Lynn Shore Drive, the beach, Lynn Woods, Gannon and everywhere else in this sprawling city where people enjoy the warmth of a beautiful day were swamped for the past ten days.

It was like summer in March, an incredible happening with no rhyme or reason.

We had pushed everything about the cold and the end of winter out of our heads and we were walking around in jeans, shorts, sandles and short sleeve shirts.

And most of us thought – this is what the weather will be until September.

Right?

Wrong.

Many of us were going around believing that Spring had come in March, would go to April, May and then onto summer in June, July and August.

If such a scenario were going to present itself, this would mean we were going to experience fully six months of warmth-and what a thing that would be!

For everyone involved in businesses that cater to the warmth, the unusual early season has already contributed to the great success of everything that is going to follow.

But what if, as Mark Twain liked to speculate about the New England weather, the heat we’ve experienced does not return until July?

What if the cool weather that has descended upon us in the past few days is a harbinger of everything to follow?

If this is to be the case, then we’ve all been fooled.

The budding flowers, budding bushes, budding trees, even, are all budding right now because they’ve been fooled into believed the spring was in its full blush.

But it isn’t.

We want to believe it is. We love thinking it is. We want it to be that way.

So many days with early warmth and the grass turning eerily green overnight and it is not yet April causes us to wobble a bit and to enter a state of virtual unreality.

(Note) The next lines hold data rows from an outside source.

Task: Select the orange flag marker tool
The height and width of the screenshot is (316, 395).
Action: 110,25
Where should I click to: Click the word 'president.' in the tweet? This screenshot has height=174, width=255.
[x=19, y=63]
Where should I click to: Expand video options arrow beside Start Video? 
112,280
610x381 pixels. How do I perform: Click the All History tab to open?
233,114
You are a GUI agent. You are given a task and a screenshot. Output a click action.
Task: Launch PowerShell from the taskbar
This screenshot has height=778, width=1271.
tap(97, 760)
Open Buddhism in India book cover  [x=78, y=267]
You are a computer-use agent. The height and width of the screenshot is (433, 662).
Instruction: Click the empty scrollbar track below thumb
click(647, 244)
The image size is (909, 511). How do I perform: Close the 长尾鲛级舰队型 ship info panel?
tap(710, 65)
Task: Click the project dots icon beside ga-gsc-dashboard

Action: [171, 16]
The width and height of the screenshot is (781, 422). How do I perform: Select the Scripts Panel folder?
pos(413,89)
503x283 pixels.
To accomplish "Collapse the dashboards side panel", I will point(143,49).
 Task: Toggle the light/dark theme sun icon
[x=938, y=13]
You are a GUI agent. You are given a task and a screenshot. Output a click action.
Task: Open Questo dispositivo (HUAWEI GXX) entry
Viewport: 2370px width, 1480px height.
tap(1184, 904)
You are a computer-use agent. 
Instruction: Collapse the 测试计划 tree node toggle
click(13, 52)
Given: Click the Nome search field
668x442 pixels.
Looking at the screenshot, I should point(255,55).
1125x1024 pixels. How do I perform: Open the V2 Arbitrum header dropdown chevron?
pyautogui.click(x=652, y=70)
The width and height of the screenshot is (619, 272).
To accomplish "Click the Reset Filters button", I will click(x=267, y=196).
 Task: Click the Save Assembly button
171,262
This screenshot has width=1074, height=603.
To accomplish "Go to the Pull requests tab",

If we are lucky, April will be without snow.

If we are lucky, April will have more warmth than ever before.

If we are lucky, everything that follows from the unbelievable early warmth we have experienced will be even warmer but don’t bet on it.

In the immortal words of the great American writer Mark Twain: “I reverently believe that the Maker who made us all makes everything in New England but the weather.”

Let’s hope for the best and prepare for the worst.